HTTP accelerator cache purging
The use of an HTTP accelerator such as Varnish or Squid in reverse proxy/accelerator mode can drastically improve a web application's content delivery capabilities. Successfully implementing caching comes with numerous challenges but the fundamental goal is straightforward: A stack's dynamic content generating layer should ideally not have to generate the same content more than once.
require "rubygems" require "sinatra" def guitars @@guitars ||= ['Les Paul', 'SG'] end get "/guitars" do guitars * ', ' end
This application exposes a
/guitars
resource, a request for which will always hit the application server if no caching has been in place. This can prove suboptimal had this been a high traffic website, especially if the operation of generating the content is system resource intensive. Luckily this problem has been solved before. A running instance of Varnish, for example, will only require the following configuration to enable caching of all resources the application serves.

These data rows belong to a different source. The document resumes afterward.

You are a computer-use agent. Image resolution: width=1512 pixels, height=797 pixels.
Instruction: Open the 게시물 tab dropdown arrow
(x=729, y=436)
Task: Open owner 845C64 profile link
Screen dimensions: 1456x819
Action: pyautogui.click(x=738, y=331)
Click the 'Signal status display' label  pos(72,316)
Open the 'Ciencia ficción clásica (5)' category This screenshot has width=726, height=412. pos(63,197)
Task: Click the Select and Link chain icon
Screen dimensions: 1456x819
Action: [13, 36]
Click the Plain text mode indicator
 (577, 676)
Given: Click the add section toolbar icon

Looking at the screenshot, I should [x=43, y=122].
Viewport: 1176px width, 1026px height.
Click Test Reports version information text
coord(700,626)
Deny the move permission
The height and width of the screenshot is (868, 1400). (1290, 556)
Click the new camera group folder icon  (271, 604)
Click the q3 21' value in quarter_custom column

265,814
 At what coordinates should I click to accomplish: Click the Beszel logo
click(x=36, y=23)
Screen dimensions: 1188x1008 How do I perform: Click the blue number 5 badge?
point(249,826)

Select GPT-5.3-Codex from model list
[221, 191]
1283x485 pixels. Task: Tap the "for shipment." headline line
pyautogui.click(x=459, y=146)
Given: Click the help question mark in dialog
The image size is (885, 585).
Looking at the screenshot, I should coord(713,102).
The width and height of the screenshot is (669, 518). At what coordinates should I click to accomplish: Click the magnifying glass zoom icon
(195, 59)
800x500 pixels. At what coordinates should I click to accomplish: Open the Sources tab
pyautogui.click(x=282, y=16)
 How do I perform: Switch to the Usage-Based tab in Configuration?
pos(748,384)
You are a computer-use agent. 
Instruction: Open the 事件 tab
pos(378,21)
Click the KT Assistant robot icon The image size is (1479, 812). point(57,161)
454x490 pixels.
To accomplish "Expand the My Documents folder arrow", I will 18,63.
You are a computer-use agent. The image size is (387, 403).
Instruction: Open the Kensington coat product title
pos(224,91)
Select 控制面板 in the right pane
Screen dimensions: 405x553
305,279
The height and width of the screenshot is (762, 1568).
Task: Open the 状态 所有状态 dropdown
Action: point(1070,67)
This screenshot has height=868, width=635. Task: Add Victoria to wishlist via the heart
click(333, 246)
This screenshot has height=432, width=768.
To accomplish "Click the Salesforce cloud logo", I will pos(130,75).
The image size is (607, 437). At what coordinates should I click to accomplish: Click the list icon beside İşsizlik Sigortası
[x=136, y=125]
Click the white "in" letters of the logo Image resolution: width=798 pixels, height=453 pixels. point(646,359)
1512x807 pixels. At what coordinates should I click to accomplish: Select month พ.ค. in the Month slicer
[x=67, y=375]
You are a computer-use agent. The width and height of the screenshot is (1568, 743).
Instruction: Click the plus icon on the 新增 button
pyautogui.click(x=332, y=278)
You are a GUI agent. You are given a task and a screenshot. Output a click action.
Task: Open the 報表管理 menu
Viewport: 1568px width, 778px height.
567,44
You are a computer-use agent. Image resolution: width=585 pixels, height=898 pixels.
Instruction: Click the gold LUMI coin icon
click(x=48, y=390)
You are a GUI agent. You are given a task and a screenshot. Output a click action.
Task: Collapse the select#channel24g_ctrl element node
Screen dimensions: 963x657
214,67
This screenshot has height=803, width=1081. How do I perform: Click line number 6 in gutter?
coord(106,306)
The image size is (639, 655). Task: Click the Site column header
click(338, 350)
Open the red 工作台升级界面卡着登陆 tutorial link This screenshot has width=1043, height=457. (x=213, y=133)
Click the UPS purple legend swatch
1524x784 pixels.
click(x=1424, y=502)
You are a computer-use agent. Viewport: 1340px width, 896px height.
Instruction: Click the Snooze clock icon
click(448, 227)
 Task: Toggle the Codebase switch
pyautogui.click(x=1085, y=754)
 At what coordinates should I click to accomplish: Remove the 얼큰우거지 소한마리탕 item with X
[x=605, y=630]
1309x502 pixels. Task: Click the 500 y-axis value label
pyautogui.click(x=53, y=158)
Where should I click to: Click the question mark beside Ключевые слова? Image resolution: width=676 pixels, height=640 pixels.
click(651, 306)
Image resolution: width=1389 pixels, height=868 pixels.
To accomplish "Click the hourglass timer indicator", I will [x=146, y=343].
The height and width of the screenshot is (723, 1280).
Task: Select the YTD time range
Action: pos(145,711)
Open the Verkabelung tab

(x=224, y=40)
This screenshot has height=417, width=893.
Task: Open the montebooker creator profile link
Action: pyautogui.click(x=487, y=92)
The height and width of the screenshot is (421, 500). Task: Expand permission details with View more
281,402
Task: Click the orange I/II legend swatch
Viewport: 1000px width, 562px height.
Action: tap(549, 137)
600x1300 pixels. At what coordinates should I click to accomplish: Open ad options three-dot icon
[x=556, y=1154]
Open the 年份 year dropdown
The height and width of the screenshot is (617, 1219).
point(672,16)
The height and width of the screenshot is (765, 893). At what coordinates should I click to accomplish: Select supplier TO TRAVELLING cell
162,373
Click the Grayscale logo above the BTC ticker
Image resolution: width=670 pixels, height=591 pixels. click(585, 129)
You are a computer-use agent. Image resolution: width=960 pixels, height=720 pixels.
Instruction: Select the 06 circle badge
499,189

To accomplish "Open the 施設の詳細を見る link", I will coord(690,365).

backend default { .host = "127.0.0.1"; .port = "4567"; }
One of the challenges associated with caching has to do with the cached content's freshness. We want to relieve server stress as much as possible, but we also need our application's consumers to receive correct data at all times. Let's assume that the application contacts guitar manufacturers' websites once a day to refresh its inventory and we have scheduled this operation to complete at 16:00 every day. This suggests that the cached resource should be refreshed every day at four o'clock in the afternoon to reflect the latest list of available guitar models. One of the ways of achieving this in HTTP is by making use of the
Expires
header, whose semantics are understood by (hopefully) any caching aware HTTP component.
require "time" get "/guitars" do headers "Expires" => Time.parse("16:00").httpdate guitars * ', ' end
Things aren't always as straightforward. In many cases we cannot fully control the exact time or frequency a resource's content changes. The example application also comes with an admin interface, allowing the guitar list administrators to manually enter new guitar models.
post "/guitars" do guitars << params["guitar"] redirect("/guitars") end
It is clear that a means for arbitrary expiration of cached content needs to be available in order to maintain content freshness. With Varnish, this capability comes in two flavors, one of which involves the use of a
PURGE
HTTP call. The following configuration enables this functionality.
acl purge { "localhost"; } sub vcl_recv { if (req.request == "PURGE") { if (!client.ip ~ purge) { error 405 "Not allowed."; } lookup; } } sub vcl_hit { if (req.request == "PURGE") { set obj.ttl = 0s; error 200 "Purged."; } } sub vcl_miss { if (req.request == "PURGE") { error 404 "Not in cache."; } }
To natively make use of this in Ruby, we need to extend the
Net::HTTP
library to support the
PURGE
method.
require "net/http" require "uri" module Net class HTTP class Purge < HTTPRequest METHOD = "PURGE" REQUEST_HAS_BODY = false RESPONSE_HAS_BODY = false end def purge(path, initheader=nil) request(Purge.new(path, initheader)) end end end def purge_cache(u) uri = URI.parse(u) query = "?#{uri.query}" if uri.query Net::HTTP.new(uri.host, uri.port).start {|h| h.purge("#{uri.path}#{query}")} end
Now we can expire the cached
/guitars
resource every time the list is amended.
post "/guitars" do guitars << params["guitar"] purge_cache("http://localhost/guitars") redirect("/guitars") end
Although this method is effective, there can be cases where the bidirectional coupling between the application and caching layers might be undesirable. With the fundamental functional pieces in place, however, it is not hard to implement a more elaborate strategy such as the one described in Cache Channels in order to reduce the application layer's knowledge of the caching infrastructure.